Today is my third day visiting our prevention programme in Moldova. I was especially keen to get out of the capital city Chisinau and see the rural villages. It was not that there isn’t enough to do in the city, but I was glad to balance all of our meetings about the programme with some face to face time with those most at risk.
The roads in the capital are terrible. They have not had any money for repairs since the end of the communist regime 20 years ago, where my host reliably informed me that “what you could have bought a car for one day, could not even buy a loaf of bread the next.” It was therefore of little surprise that outside of the city there are even more holes and that a journey once taking and hour can now take three.
We arrived at a very dilapidated looking area, not a village as I expected but the outer suburbs, still with apartment blocks but where broken windows are replaced with plastic sheet or even bricks. Where your wardrobe is whatever you are wearing right now. Where there is never enough wood for the fires- I cannot imagine the harsh winters here. I can, in part, understand how the government wishes to demolish what remains standing of these old buildings. I can understand the natural expansion of the city. I cannot however imagine nor understand a government with no plans to relocate these people, just to render them homeless.
Today we were visiting a survivor of trafficking who has made her way back to her village and back to her family. Her story starts as many do with someone close by suggesting to you that they ‘have the answer to all of your problems, a job just over the border with great money, you will be the saviour of your family and your drunken violent husband’. This was not a young woman, not at all the mid to late teens or early twenties we have become accustomed to. This woman was thirty, and I feel it is important to share, through her story, the diversity of trafficking demand.

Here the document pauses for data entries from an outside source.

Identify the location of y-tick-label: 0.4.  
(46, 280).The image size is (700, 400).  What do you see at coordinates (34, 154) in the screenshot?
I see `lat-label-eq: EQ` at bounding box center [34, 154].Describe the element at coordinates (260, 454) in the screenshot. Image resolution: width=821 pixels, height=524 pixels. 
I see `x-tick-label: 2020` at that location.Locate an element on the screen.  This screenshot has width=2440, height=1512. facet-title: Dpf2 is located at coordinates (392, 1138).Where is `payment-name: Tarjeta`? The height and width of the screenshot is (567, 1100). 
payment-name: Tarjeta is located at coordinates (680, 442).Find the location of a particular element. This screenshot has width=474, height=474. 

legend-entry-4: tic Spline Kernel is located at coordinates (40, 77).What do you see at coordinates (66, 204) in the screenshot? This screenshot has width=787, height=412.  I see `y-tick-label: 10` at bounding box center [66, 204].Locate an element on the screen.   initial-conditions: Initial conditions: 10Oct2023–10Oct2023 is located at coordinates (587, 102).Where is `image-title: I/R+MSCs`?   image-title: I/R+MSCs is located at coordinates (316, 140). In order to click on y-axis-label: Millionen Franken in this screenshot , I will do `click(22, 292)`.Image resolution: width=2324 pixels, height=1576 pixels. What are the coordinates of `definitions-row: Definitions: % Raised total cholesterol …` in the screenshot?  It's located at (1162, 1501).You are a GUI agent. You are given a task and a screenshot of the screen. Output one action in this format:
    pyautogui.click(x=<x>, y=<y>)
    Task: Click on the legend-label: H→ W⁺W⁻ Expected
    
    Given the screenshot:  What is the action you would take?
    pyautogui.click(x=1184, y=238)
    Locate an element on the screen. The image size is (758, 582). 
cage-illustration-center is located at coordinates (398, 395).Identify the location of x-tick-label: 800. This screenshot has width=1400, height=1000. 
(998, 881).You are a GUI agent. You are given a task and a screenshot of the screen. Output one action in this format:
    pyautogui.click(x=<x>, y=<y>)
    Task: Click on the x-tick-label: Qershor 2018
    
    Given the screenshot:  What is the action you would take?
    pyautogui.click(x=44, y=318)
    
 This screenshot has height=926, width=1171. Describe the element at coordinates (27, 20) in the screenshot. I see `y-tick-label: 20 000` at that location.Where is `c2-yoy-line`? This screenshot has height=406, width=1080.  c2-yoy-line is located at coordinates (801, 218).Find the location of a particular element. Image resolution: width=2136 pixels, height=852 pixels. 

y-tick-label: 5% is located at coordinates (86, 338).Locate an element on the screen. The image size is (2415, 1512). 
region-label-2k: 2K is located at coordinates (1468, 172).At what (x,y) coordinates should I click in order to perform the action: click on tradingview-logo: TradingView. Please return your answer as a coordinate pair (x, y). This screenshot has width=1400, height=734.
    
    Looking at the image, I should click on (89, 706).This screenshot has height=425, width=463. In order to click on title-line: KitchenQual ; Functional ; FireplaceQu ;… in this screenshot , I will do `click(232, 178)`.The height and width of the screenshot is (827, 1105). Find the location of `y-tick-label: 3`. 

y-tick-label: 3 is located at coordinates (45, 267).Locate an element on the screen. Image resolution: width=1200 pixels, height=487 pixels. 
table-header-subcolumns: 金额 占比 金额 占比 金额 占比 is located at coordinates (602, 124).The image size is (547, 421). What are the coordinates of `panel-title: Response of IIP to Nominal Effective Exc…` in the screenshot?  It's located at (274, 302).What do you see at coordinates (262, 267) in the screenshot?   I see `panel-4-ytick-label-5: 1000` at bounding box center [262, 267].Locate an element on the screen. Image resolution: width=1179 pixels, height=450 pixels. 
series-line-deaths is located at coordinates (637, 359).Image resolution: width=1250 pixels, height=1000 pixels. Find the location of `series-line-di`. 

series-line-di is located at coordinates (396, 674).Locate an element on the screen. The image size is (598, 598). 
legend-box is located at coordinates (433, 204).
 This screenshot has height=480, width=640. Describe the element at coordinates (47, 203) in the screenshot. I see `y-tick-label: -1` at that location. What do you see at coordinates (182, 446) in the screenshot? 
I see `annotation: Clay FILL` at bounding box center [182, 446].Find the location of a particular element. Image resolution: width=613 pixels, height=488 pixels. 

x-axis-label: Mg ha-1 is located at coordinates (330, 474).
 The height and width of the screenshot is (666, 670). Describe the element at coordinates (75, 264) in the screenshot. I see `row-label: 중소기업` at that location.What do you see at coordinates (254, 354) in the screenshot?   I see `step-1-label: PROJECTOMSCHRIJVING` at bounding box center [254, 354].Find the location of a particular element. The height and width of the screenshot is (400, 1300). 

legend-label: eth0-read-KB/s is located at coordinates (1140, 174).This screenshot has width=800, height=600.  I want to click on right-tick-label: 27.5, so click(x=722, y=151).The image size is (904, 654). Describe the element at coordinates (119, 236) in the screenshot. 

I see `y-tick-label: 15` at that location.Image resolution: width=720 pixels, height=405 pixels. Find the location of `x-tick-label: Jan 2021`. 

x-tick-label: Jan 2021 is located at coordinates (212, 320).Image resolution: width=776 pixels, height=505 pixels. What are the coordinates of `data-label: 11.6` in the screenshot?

Lena was lured by the promise of change and so she took the advice and promises of her neighbour to heart and headed to Ukraine and the port of Odessa to set sail for Turkey. She had her passport taken from her and the nightmare began. She was told not to make a sound. Not to draw attention at the border or she would be killed. Upon arrival in Turkey she was taken immediately to the basement of a townhouse where she endured forced prostitution and abuse solidly for two months. There is not really much that can be said about this, I did not want to ask what took place there any more than she would want to disclose it.
She was eventually freed during a police raid. She had her personal items and her mobile phone returned to her and was placed on the boat back home. On arriving in Ukraine she was offered a safe house and rehabilitation, but instead chose to go home, desperate to see her children. All she had that she could sell was her phone and she did. Instead of first buying a ticket home, she used the money to buy chocolate, chocolate for her 3 young children at home so they would think she had enjoyed a good happy and fruitful trip. She lives to this day next to the person who helped to sell her, but chooses to keep her head down, not to involve the police and attempts to keep the horror of her trafficking hidden from everyone, even her family. I understand a little more now the phrase ‘suffer in silence’.
I am pleased that she has finally found courage to speak of her ordeal. I see this radiantly beautiful woman in front of me, with shining red hair swept back in a hair band. A mother returning home bearing chocolate, and smile of joy to see her family. She becomes lost in the ecstatic embrace of her children. While at the same time desperately holding her tortured soul together with fragile hands.
Regardless of setting, many parents the world over share concerns for their children’s well being (it would be fair to say our daughters, more so). I can only speculate at the anguish for Lena, who even though time has passed still bears the burden of knowing how harsh the world can be, even as she gave birth to her fourth child: four equally radiant girls. I draw some small solace from knowing that she is not alone in her desire to keep these little ones safe.